Because of this, all eyes will be on the FOMC press conference at 14:30 EST (20:30 CET). Probably the most important statement from Powell will be whether the Fed will pause interest rates in June. If so, the Bitcoin market is expected to immediately react positively. If Powell denies this statement or says it depends on the data, it would be bearish.
Another focus will be on the issue of interest rate cuts later this year. Especially if Powell emphasizes that the Fed will keep interest rates high until 2024, it will be quite bearish for Bitcoin. The question becomes whether Powell or the market is wrong, and who will pounce first.
Other important statements are expected about the US banking crisis and expectations of a soft landing (recession). Both of these topics have the potential to move the Bitcoin price.
Meanwhile, traders should be careful with the first move, as it often initially goes in the wrong direction. As analyst Ted (@tedtalksmacro) explained, hedges typically liquidate shortly after the announcement. Usually there is a short impulse up/down when these positions are liquidated, and then “real” moves occur when the positions are bought back, which is why the price then falls/rises again.
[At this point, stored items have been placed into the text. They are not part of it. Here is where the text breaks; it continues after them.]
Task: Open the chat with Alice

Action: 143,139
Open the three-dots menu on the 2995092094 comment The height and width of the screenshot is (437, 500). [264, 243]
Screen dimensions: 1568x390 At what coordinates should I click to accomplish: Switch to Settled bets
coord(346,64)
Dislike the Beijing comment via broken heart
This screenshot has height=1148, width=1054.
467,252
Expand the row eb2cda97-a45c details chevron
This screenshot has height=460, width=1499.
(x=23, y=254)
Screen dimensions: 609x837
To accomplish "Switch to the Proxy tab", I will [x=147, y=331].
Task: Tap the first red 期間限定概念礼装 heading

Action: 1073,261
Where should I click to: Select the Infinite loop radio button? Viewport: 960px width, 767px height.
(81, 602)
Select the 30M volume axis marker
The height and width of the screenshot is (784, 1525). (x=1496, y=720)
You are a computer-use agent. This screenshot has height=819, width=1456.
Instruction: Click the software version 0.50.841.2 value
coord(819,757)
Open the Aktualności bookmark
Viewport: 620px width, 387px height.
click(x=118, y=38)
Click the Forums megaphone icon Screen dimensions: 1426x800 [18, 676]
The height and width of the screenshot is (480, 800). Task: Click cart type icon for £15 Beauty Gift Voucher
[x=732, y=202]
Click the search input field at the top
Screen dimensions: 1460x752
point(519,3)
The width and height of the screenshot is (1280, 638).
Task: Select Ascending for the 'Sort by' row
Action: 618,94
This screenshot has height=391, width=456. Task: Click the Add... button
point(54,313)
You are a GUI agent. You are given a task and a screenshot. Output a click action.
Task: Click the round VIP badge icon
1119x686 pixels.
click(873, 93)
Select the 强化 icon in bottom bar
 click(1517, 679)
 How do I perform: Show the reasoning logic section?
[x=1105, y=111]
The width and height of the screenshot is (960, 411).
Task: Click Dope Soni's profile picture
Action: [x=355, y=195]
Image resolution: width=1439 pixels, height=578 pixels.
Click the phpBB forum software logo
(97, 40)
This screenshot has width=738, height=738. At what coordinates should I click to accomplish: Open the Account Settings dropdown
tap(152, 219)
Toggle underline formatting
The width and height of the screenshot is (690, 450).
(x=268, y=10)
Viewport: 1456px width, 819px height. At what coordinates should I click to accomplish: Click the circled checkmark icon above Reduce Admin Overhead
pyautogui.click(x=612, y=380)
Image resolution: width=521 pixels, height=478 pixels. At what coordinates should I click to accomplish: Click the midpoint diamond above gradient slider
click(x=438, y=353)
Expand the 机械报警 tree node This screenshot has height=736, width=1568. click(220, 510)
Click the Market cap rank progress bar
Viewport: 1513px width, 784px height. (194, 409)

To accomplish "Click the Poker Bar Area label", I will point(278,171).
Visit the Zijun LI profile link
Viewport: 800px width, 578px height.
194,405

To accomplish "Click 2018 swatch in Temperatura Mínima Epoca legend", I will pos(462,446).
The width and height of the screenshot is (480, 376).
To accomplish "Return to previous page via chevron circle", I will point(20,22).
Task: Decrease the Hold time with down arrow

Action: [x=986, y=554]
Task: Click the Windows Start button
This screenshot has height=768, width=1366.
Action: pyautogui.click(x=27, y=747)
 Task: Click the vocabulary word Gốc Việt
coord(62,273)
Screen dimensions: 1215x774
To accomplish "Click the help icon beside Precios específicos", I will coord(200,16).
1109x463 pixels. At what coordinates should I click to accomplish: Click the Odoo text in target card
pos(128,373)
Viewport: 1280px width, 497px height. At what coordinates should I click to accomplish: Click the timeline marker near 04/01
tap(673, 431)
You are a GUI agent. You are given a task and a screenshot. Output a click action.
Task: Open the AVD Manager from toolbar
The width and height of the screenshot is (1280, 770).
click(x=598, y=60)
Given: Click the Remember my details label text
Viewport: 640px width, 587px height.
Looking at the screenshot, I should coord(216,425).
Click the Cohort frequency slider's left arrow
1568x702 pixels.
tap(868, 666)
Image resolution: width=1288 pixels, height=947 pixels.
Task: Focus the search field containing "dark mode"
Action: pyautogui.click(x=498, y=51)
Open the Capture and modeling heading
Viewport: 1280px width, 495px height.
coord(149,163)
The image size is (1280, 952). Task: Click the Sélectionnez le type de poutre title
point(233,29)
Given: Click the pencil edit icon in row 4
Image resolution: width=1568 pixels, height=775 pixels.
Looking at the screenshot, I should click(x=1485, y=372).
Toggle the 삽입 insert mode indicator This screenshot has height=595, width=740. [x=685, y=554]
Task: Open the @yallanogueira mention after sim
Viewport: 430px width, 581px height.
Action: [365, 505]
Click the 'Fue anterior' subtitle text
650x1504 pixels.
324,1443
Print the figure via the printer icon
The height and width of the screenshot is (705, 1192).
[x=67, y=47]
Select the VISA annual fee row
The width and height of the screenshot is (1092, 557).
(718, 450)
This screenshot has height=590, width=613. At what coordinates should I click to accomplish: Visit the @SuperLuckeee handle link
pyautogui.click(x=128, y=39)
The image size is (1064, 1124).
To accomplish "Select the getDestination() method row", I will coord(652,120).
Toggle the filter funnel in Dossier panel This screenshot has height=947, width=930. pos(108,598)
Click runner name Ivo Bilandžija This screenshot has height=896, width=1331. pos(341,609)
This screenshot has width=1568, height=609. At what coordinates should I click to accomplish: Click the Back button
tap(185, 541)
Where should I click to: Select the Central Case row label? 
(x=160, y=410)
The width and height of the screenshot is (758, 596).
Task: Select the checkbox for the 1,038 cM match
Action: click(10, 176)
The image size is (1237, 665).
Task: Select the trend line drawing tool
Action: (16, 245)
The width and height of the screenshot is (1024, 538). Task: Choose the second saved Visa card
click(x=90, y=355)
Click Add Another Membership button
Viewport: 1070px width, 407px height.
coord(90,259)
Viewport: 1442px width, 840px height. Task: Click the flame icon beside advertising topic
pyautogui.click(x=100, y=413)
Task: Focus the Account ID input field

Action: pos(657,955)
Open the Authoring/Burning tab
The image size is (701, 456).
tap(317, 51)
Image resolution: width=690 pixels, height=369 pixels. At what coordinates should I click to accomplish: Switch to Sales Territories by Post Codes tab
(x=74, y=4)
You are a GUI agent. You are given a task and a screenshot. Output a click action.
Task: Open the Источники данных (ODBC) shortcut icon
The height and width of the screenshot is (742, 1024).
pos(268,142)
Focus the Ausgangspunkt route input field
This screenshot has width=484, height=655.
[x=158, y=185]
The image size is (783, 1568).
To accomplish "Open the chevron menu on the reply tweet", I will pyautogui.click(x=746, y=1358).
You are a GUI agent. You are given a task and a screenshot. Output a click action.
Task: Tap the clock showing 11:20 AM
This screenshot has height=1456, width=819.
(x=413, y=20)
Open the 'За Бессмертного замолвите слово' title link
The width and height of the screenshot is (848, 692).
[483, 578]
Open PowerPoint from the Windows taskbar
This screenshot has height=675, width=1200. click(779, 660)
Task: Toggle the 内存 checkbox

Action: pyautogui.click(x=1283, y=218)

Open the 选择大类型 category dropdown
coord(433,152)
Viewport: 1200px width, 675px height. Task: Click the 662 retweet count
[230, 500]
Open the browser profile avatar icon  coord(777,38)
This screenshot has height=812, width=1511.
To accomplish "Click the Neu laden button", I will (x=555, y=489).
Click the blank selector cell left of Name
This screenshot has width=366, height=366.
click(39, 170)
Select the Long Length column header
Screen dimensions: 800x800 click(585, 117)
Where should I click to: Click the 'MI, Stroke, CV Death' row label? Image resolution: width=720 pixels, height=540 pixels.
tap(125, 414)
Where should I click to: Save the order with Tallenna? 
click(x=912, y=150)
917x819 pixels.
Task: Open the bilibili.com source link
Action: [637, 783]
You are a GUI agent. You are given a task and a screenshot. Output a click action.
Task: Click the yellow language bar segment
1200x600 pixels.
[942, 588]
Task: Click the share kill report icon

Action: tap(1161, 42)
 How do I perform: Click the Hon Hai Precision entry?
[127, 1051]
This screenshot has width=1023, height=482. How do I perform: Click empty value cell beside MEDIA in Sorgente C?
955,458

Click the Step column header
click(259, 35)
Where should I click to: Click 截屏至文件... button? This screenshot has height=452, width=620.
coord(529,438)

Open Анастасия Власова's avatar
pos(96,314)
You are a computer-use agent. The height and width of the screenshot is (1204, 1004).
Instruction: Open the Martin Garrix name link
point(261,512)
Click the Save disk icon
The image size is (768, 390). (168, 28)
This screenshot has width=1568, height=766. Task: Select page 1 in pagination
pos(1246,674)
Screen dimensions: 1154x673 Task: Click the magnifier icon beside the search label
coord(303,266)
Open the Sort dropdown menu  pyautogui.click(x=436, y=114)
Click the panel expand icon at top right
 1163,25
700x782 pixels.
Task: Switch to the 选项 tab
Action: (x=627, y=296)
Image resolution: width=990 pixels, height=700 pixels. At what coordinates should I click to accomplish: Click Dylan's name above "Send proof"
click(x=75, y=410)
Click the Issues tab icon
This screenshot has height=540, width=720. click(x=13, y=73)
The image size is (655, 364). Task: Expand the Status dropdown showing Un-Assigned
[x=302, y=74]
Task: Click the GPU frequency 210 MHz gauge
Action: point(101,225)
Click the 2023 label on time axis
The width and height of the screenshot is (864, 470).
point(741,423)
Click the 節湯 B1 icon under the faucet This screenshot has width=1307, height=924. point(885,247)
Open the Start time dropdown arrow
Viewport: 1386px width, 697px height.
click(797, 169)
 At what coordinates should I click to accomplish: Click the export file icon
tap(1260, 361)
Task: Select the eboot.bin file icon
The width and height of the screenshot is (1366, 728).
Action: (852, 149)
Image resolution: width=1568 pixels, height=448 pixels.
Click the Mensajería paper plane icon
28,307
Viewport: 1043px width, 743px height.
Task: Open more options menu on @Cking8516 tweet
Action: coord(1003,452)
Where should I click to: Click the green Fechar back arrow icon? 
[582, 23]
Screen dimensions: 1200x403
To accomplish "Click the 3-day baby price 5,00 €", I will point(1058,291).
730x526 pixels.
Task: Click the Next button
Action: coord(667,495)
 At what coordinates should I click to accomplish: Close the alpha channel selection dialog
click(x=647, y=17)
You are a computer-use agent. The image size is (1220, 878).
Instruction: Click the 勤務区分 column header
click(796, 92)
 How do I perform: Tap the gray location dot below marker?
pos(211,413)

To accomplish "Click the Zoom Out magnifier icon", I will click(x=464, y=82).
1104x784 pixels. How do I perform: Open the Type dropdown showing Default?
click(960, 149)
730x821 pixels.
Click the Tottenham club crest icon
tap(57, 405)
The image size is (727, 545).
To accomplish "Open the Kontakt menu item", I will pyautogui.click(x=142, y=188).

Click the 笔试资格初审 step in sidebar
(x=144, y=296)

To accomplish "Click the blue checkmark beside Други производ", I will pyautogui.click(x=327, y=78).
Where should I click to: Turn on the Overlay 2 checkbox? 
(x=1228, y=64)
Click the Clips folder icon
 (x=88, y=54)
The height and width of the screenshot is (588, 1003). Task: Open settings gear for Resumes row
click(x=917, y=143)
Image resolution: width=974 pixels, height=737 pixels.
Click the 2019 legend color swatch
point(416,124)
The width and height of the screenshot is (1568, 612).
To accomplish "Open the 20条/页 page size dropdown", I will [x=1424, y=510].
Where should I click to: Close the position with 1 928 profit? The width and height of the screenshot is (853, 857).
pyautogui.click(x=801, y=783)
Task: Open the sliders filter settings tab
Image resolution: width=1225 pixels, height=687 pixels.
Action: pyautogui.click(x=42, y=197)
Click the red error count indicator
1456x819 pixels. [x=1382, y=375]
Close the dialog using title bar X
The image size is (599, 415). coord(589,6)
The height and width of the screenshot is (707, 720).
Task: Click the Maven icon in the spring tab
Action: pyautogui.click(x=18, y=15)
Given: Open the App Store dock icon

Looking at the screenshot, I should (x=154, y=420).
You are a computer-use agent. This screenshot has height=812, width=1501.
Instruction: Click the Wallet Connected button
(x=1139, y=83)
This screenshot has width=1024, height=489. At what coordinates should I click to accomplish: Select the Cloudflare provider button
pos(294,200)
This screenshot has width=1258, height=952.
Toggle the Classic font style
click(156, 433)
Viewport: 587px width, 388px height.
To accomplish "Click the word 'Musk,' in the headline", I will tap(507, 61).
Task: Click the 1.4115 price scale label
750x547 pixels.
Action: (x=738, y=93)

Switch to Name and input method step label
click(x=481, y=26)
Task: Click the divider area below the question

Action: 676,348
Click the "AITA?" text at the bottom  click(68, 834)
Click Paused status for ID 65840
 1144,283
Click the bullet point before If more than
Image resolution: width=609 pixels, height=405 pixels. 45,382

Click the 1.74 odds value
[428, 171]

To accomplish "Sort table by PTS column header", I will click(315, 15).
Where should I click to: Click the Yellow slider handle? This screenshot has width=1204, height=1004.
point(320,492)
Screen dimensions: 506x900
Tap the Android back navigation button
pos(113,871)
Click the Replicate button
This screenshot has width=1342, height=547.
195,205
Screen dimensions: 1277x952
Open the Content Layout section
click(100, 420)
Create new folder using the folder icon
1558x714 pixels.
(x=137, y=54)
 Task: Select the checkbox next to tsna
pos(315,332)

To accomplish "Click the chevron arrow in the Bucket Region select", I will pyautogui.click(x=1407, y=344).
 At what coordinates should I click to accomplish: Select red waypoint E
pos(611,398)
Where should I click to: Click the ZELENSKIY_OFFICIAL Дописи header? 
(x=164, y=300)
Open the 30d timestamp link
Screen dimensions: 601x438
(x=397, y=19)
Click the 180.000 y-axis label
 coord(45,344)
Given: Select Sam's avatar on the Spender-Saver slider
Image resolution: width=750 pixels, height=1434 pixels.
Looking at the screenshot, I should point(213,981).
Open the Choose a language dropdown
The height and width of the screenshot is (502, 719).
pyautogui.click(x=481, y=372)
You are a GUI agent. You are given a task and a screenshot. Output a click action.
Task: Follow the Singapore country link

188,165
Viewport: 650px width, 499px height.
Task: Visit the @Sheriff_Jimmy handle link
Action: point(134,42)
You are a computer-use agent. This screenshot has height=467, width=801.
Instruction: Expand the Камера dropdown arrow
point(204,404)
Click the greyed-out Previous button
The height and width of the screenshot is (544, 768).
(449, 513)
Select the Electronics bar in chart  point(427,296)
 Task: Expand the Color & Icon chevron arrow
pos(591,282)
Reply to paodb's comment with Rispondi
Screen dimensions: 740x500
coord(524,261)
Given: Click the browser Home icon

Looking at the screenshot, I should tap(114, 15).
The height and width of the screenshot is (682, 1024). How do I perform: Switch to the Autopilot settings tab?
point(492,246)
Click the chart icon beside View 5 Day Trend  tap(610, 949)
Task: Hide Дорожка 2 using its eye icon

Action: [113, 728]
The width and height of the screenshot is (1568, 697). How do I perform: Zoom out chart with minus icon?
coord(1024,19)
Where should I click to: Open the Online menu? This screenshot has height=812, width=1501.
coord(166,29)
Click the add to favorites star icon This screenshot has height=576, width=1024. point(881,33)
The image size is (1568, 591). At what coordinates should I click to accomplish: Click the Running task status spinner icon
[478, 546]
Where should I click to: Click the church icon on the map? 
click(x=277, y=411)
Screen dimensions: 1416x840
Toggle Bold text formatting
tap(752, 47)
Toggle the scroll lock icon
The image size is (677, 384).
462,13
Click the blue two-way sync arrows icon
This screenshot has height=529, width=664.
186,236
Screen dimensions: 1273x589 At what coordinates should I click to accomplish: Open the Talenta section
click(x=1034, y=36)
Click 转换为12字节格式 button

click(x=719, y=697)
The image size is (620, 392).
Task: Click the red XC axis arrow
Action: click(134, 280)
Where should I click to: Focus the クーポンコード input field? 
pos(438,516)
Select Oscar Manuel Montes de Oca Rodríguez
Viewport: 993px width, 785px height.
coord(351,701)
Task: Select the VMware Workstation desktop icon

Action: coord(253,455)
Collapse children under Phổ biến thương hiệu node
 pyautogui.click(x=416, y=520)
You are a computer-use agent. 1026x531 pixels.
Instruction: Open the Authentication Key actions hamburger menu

When the short interest rate is removed, the spot market takes control of the move itself. “This is where you want to keep an eye on what the spot CVDs are doing and if it’s different from how the perps are moving. […] after the press conference we should be able to gauge things more clearly as safeguards will be wound down,” prevails Ted.
At press time, the Bitcoin price stood at $28,623.